第一千三百四十三章 《清流名儒风流韵事》再更新(1/2)
朱常鸿,朱老四军事天赋拉满的存在,接连大捷,依旧没有生出任何骄纵之心,没有越过乌拉尔山脉,而是选择凯旋,不贪婪、不骄纵、先虑败再虑胜,这就是朱常鸿。
朱翊钧想看热闹,如果朱常鸿从北方带回来一个公主什么的,就太有意思了,四王妃戚士颜的祖母,可是历史有名的妒妇,这戚士颜要是和老四打起来,那才有意思。
正统十四年八月十五,土木堡天变,明英宗被俘虏后,也先要把自己的妹妹摩罗许配给朱祁镇,朱祁镇是否答应,已经无从查证,但这件事的确如此。
因为八月二十八日,朱祁镇到大同府叩门,朱祁镇对镇守大同的广宁伯刘安说:也先欲将其妹与我结姻,送我回京,仍正大位。(《英宗实录》一百八十一卷)
也就是说也先这个瓦剌太师要做国舅,挟持天子回朝,朱祁镇继续做皇帝,不过是傀儡而已。而大明对此的回复是:虏寇设计诈诱尔等,尔等无知无谋,至于如此!
草原传闻,朱祁镇不仅收了这个名叫摩罗的女人,还生了个儿子名为朱大哥子,这个传闻已经无法考证真假,毕竟草原没有记录历史的习惯,而且政权更迭极快,大明方面也只有一句:“差达妇管起管下’。大明方面不承认这个流言,只承认了朱祁镇把鞑靼妇人留下,管起居生活。
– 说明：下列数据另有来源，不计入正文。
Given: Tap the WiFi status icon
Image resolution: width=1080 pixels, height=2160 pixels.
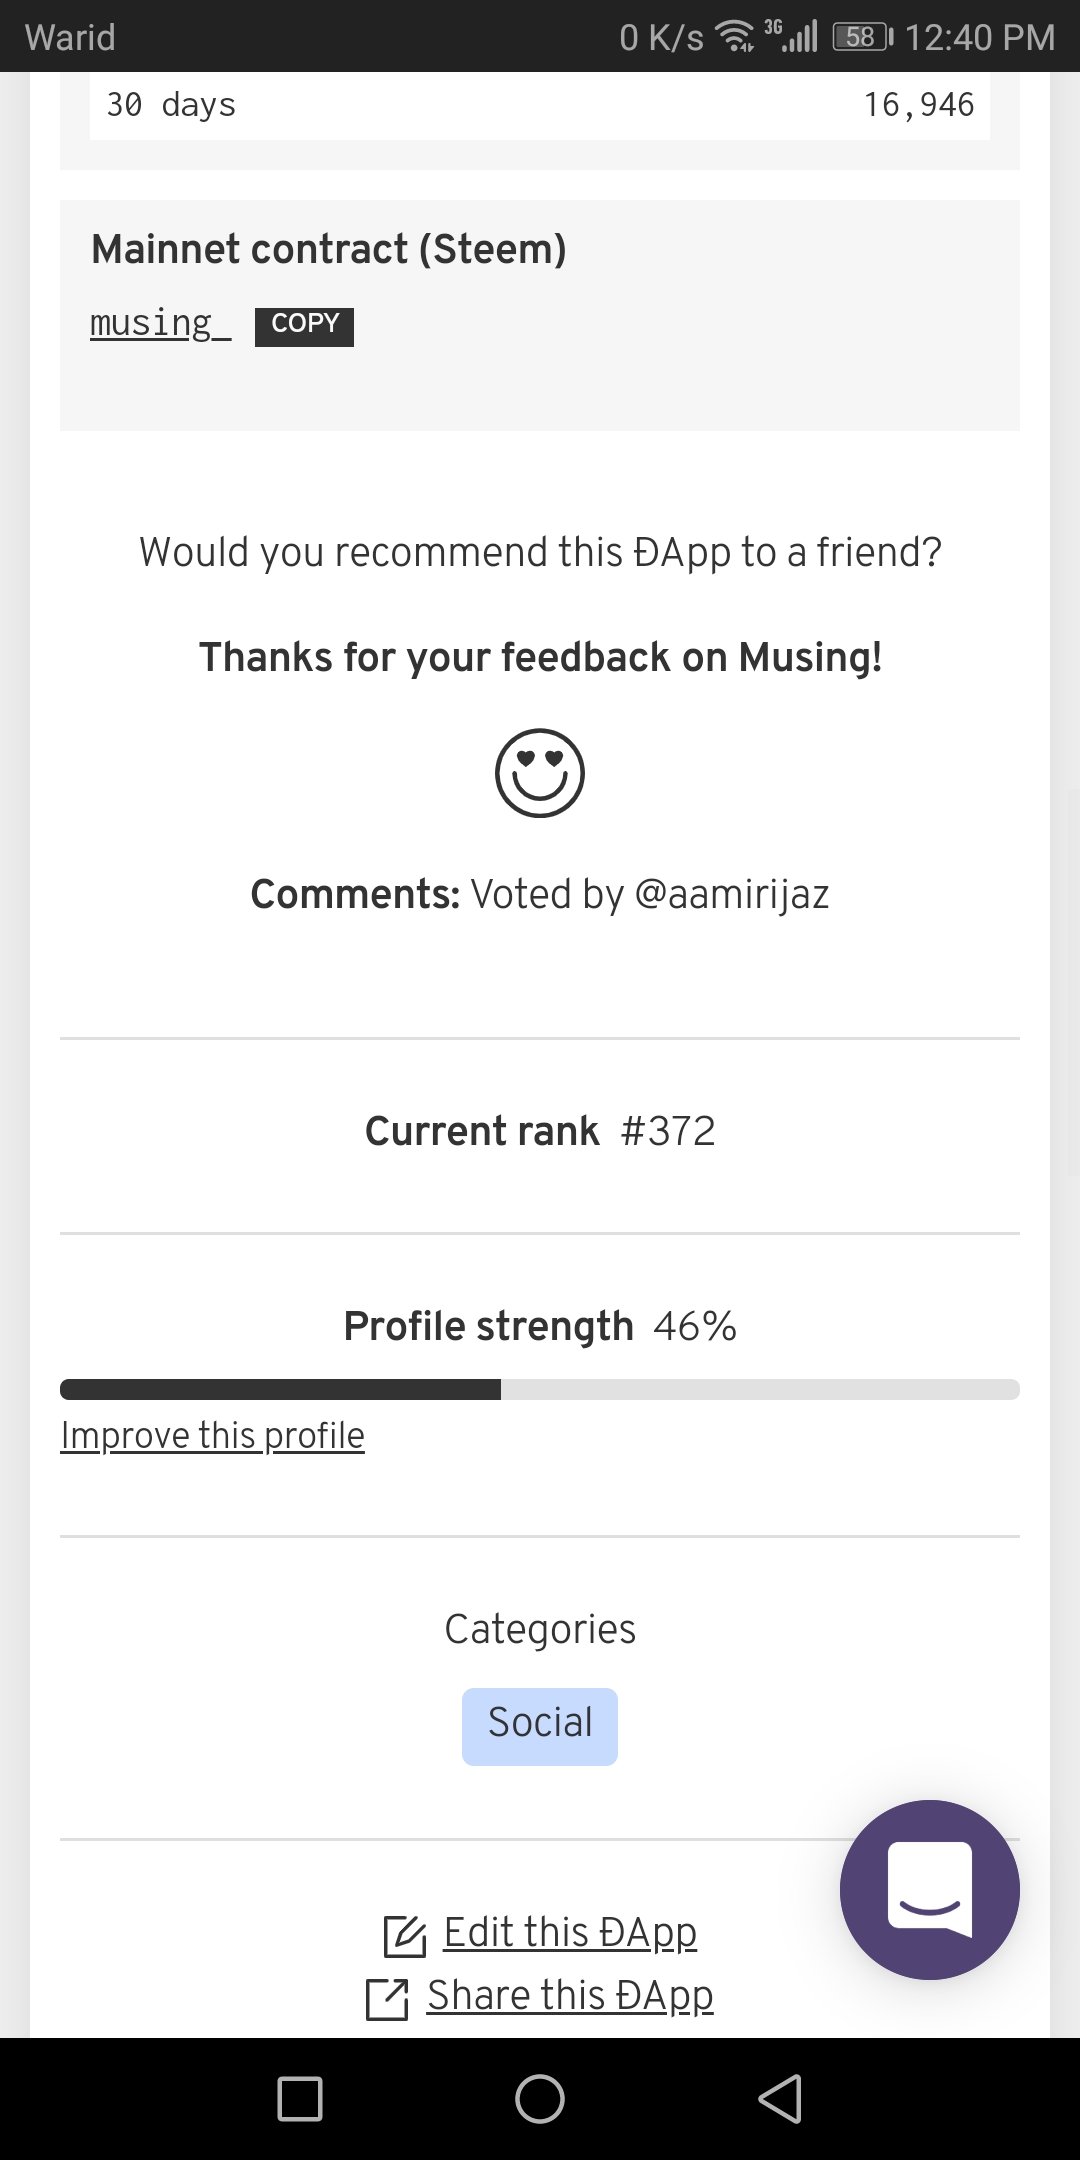Looking at the screenshot, I should [737, 38].
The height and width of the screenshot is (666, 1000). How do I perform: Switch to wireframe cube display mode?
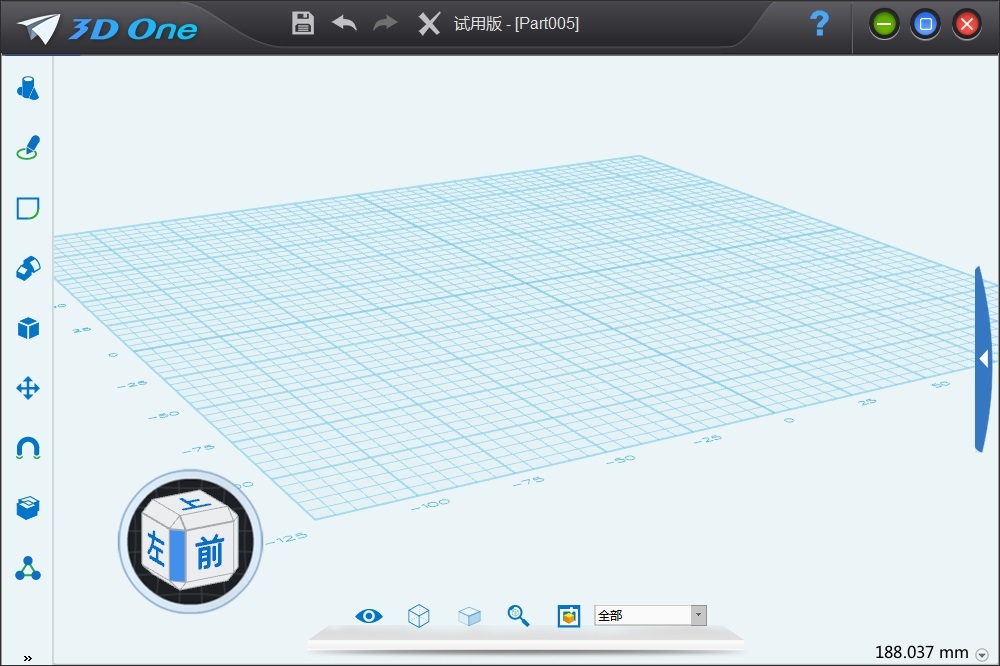pos(419,616)
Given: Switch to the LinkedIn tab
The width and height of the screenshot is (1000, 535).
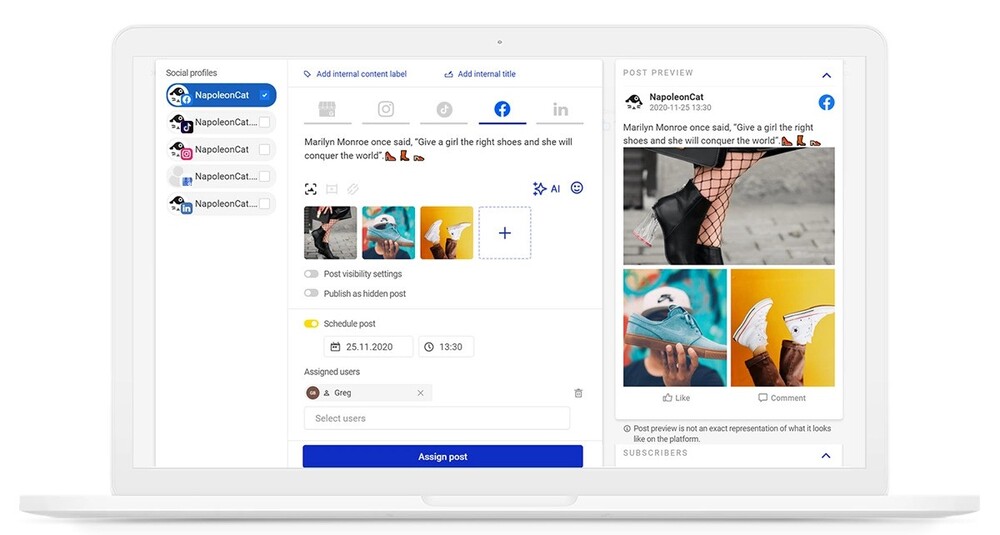Looking at the screenshot, I should [560, 110].
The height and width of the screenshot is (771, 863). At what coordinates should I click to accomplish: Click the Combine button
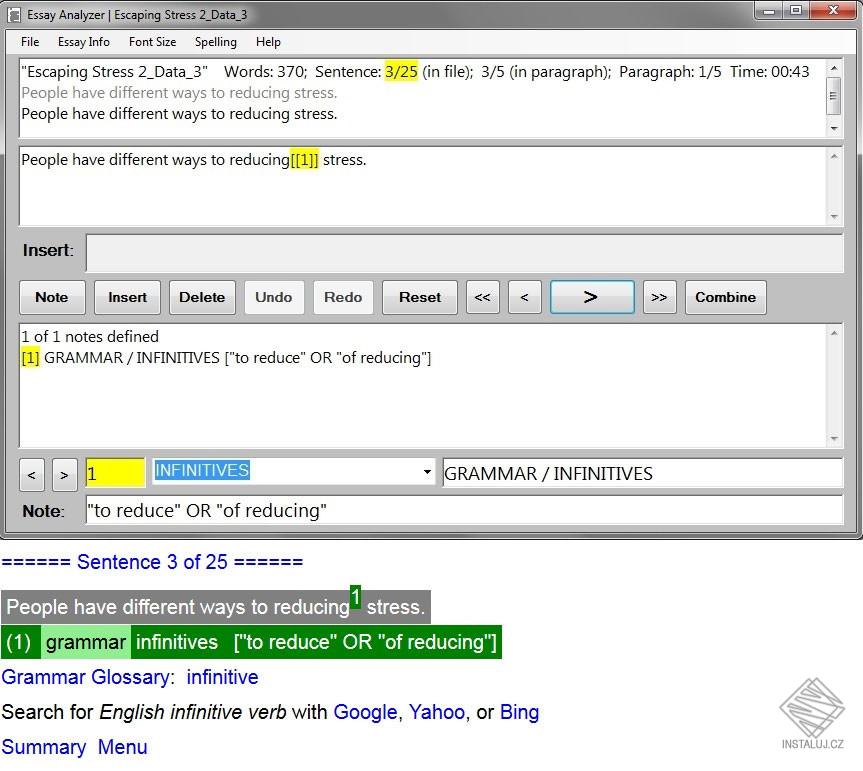point(726,297)
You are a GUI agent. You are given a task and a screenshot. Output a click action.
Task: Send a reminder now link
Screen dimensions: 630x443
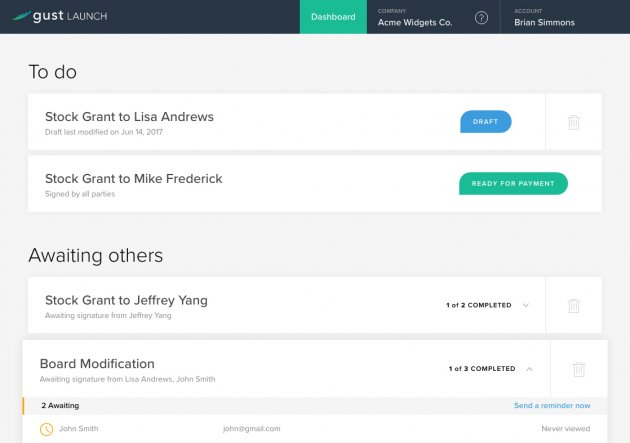552,406
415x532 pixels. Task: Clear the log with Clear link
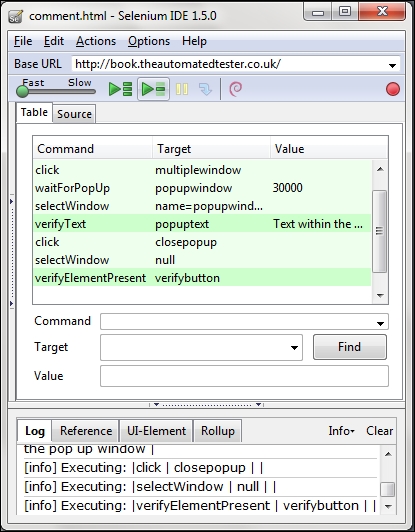click(379, 431)
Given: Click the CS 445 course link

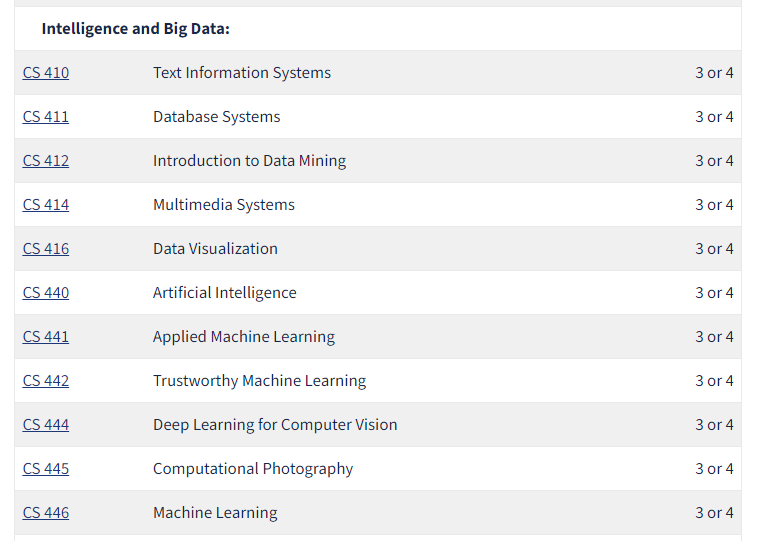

“若是老四收下也就收下了。”朱翊钧的打算,当然不只是看看热闹那么简单,朱老四要是真的收了这么个达妇,生下孩子,也是鲜卑草原的继承人,这就是宣称。
宣称这东西用到的时候,就价值万金。
“自然是没有的。”李佑恭再次强调,大明军军纪严明,尤其是京营锐卒,不奸淫掳掠,不带营妓,可是京营军纪最强硬的规矩之一,有些口子绝对不能开,领兵的将帅,也要以身作则才能获得尊重。绝对不会存在这样一个女子,而且联姻可是天大的事儿,肯定要经过皇帝的首肯,这么不明不白的把人带回来,置皇帝于何处?
“咱们的首辅搞出了这么大的动静?”朱翊钧看着手里的一本奏疏,面露凝重之色,朝廷开始收缴近十年来的院试、乡试考卷,并且要求是原卷,要有各考官的批语,如若有一处对不上,皆瓜蔓连坐。收缴考卷之后,挨卷核查,一旦发现问题,就立刻倒查所有提学,包括举人。
买卖秀才、举人功名这种事,各地方都有,心照不宣的事儿,朱翊钧也就是让申时行对学政进行反腐,没想到申时行直接倒查十年,宁杀错,不放过了。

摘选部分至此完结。